On Wed, 7 Aug 2024 at 16:24, Heikki Linnakangas <hlinnaka@iki.fi> wrote:

Many resource managers set up a temporary memory context which is reset
after replaying the record. It seems a bit silly for each rmgr to do
that on their own, so I propose that we do it in a centralized fashion.
The attached patch creates one new temporary context and switches to it
for each rm_redo() call.

I was afraid of the overhead of the MemoryContextReset between each WAL
record since this is a very hot codepath, but it doesn't seem to be
noticeable. I used the attached scripts to benchmark it.
redobench-setup.sh sets up a base backup and about 5 GB of WAL. The WAL
consists of just tiny logical decoding messages, no real page
modifications. The idea is that replaying that WAL should make any
per-record overhead stand out as much as possible, since there's no real
work to do. Use redobench.sh to perform the replay. I am not seeing any
measurable difference this patch, so I think we're good. But if we
needed to optimize, we could e.g. have an inlined fastpath version of
MemoryContextReset for the common case that the context is empty, or
only reset it every 100 records or something.
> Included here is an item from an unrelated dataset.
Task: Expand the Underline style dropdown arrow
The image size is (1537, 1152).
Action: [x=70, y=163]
This leaves no built-in rmgrs with any rm_startup or rm_clenaup hooks.
Extensions might still use them, and they seem like they might be
useful, so I kept them.

There was no natural place to document this, so I added a brief
explanation of rm_redo in the RmgrData comment, and then tacked the
information about the memory context there too. I also added a note in
"Custom WAL Resource Managers" section of the docs to point out that
this changed in v18.

(Why am I doing this now? I was browsing through all the global
variables for the multithreading work, and these "opCtx"s caught my eye.
This is in no way critical for multithreading though.)

--
Heikki Linnakangas
Neon (https://neon.tech)

+1 on the idea, since this simplifies RMGR API for extension developers.
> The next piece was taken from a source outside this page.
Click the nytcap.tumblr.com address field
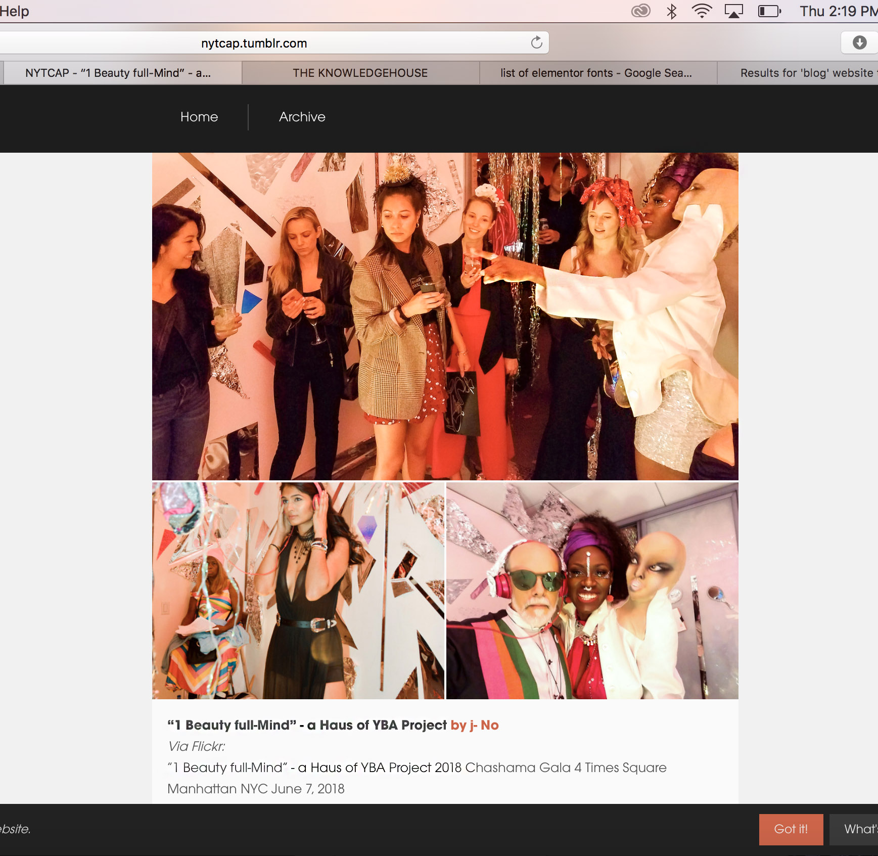Image resolution: width=878 pixels, height=856 pixels. click(x=254, y=43)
Compiler warns about `src/backend/access/transam/xlogrecovery.c:1860`,
where we switch to maybe-uninitialized memory context. Lets assign
this to something.

--
Best regards,
Kirill Reshke

#3Michael Paquier
michael@paquier.xyz
In reply to: Kirill Reshke (#2)
Re: Call rm_redo in a temporary memory context

On Tue, Oct 01, 2024 at 03:29:19PM +0500, Kirill Reshke wrote:

Compiler warns about `src/backend/access/transam/xlogrecovery.c:1860`,
where we switch to maybe-uninitialized memory context. Lets assign
this to something.

+     yourself e.g. in <varname>rm_startup</varname>. Starting with version
+     18.0, it's called in a temporary memory context instead, and if you need
+     to retain data over calls, you need to explicitly allocate them in
+     <literal>TopMemoryContext</literal>.
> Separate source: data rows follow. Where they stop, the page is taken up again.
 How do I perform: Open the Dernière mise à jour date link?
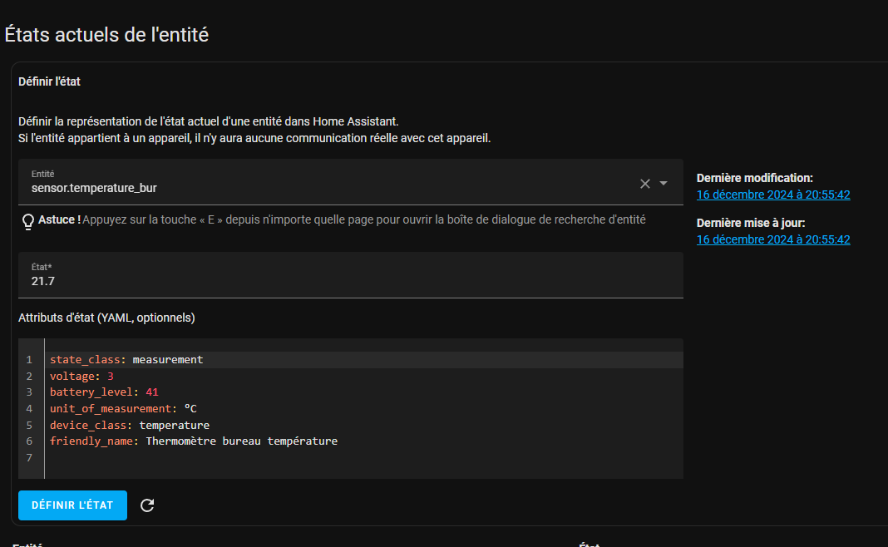[x=773, y=239]
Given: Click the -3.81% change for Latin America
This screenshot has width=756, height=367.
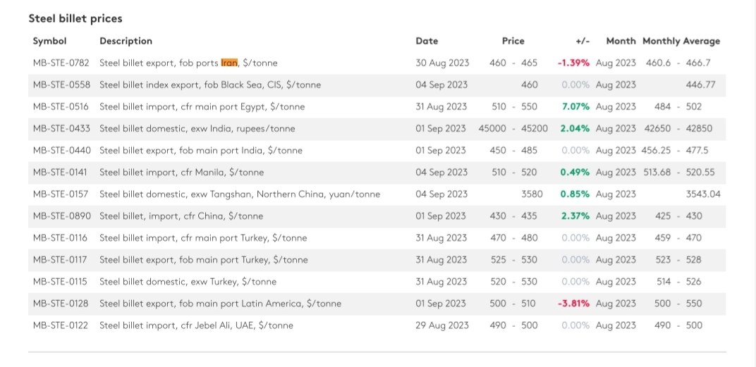Looking at the screenshot, I should point(573,304).
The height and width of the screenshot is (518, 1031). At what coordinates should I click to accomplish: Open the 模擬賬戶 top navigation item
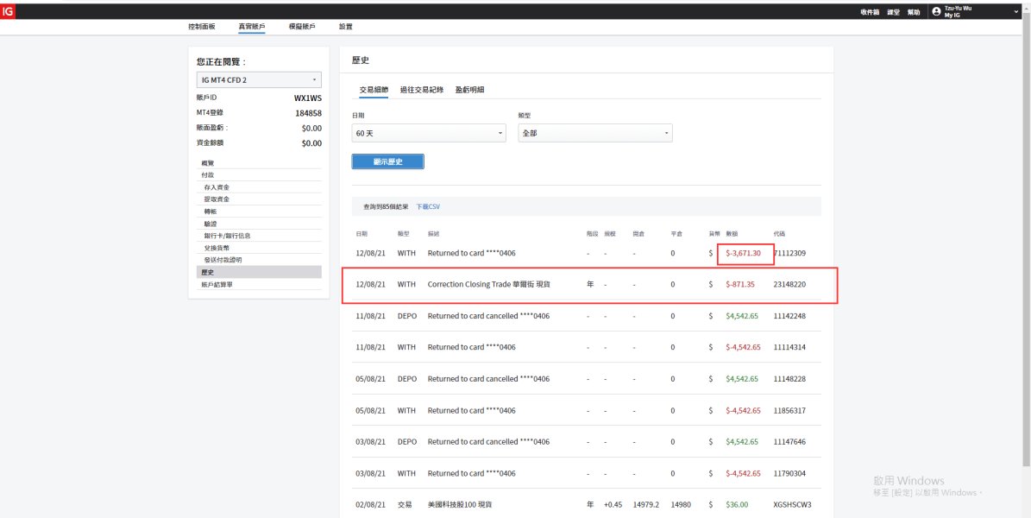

Hmm. Is it a good idea to encourage that? This would be allocated in
the memory context where RmgrStartup() is called. For HEAD, it does
not matter because this is called only at the beginning of recovery in
the startup process. However, could it be a problem for out-of-core
code that wants to do a full SGMR startup and may want to rely on
something else than TopMemoryContext because the current code makes
memory context cleanup easier in the event if an error?
--
Michael